Warnings: Naked baby-butt and Turk abuse.
Word Count: 1680
Website – Ex Libris:  www.winter-wood.net/ex-libris/…
Live Journal:  delaese.livejournal.com/profil…
Honeybee Inn FF Community: honeybee-inn.livejournal.com/p…

Disclaimer: All Final Fantasy Seven characters, places and situations are the property of Square Soft/Square Enix and are used without permission and without intent of plagiarism or profit. Copyright for all stories and original characters is with the author, and may not be published, copied, distributed or archived without the author's prior written consent.

Summary: All great Turks start with humble duties…

Author's notes: Rabid Tiger Universe.

deepest_dawn wrote: "....I have a random question in relation to this poll....Who, precisely, trained Sephiroth? Because you KNOW Hojo was not about to get anywhere near that..."

And thus a plotbunny is born.




Veld was exhausted. And he had a funny feeling that he had been assigned this duty specifically because Hojo hadn't liked Vincent Valentine in the least, and now that Vincent was dead, the only thing left to be done was assign his partner and friend the most menial task to be had.

Potty-training Specimen HJ 441209 – aka Sephiroth.

Sephiroth was two. Like most two-year-olds, he was fractious, contrary, and fond of taking his clothes off. Unlike most two-year-olds, his tantrums could have severe physical consequences for the poor Turk who had to chase after his tiny white chubby nude ass.

Veld slowly picked himself up from the floor in time to see the giggling little shit tear off down the hallway, stark naked save for his underwear on his head, bits of hair poking out at all angles, black puffy baby-wings extended. Veld watched the little fat butt head out the door and into the house proper. Terrific. The Turk gave himself a shake and headed after his tiny charge, only to find him standing in front of a couple of MPs, farting loudly and laughing his head off.

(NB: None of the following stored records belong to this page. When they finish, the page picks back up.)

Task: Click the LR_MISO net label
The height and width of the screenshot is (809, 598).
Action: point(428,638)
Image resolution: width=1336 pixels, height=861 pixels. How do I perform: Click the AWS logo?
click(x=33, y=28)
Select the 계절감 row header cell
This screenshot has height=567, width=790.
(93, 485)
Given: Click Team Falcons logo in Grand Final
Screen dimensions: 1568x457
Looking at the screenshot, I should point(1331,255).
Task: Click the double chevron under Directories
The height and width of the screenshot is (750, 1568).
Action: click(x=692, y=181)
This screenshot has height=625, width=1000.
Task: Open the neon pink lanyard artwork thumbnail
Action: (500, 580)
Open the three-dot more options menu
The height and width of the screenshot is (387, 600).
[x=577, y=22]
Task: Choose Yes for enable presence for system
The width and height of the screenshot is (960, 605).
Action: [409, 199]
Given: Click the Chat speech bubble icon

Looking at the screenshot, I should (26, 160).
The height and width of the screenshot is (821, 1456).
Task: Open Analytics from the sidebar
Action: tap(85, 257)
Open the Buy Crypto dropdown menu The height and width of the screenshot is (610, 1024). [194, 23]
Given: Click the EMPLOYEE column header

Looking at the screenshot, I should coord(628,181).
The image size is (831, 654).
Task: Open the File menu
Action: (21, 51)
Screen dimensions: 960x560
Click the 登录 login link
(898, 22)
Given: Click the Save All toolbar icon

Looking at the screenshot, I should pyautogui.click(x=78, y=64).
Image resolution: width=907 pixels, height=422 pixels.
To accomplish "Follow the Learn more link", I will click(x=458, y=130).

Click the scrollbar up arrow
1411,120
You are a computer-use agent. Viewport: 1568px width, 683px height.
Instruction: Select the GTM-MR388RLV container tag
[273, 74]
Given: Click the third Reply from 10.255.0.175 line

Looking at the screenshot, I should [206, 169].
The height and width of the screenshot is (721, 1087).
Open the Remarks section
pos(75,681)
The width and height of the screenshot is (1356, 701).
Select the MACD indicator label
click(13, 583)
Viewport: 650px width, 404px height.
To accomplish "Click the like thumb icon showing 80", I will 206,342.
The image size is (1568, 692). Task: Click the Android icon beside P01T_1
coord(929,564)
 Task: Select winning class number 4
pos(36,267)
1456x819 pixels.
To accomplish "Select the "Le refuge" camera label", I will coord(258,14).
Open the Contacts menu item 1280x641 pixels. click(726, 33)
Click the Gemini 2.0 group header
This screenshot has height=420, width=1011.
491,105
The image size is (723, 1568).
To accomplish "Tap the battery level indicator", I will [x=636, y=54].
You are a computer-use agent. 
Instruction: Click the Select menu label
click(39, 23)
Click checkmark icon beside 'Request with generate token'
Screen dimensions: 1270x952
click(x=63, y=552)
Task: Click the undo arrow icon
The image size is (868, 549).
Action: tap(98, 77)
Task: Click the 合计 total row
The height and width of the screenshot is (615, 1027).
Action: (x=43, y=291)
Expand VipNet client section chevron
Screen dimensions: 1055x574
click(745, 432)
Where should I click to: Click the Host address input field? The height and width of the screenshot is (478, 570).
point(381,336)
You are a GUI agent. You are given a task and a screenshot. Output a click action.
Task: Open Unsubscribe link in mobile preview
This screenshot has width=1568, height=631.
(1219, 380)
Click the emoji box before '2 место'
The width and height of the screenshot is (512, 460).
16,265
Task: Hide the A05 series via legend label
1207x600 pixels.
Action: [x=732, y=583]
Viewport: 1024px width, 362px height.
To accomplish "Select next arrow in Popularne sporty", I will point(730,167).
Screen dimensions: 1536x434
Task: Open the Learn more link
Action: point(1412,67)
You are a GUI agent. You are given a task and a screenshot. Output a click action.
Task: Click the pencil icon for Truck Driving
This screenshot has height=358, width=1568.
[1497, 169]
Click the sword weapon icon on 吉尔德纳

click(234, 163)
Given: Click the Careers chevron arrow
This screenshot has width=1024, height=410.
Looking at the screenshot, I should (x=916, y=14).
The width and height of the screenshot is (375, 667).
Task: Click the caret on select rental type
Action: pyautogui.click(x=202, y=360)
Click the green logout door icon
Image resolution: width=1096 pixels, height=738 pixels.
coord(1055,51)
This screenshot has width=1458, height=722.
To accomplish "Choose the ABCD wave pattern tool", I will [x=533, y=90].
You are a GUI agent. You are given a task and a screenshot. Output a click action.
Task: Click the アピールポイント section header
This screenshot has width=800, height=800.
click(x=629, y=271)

"What the hell is that?" asked one soldier.

Veld was panting. "When it grows up it's gonna be some big deal super-warrior."

"What's his super power?" asked the second soldier. "Pooping on the rug?"

"Ah crap," said Veld.

"Yeah that about sums it up," said the first soldier.

"Just catch him while I call someone to clean his opinion of potty-training off the floor."

The soldier bent to pick up the baby, who immediately screamed bloody murder and began to thrash. Seconds later the soldier was on his knees, holding a broken nose, and Sephiroth was off once more. Veld hopped over the injured man and pursued his quarry.

"You get back here right now, young man! You're getting a time-out!"

"NO!" yelled Sephiroth, which was currently his favourite word.  

Veld chased the shrieking toddler down the hall, nearly crashing into Professor Gast, who had emerged from his office to see what was going on.

"What's the meaning of this noise?" he demanded as Veld darted past him.

"Potty-training," said Veld, heading around the corner to find his charge gleefully peeing on the floor. Veld sighed heavily.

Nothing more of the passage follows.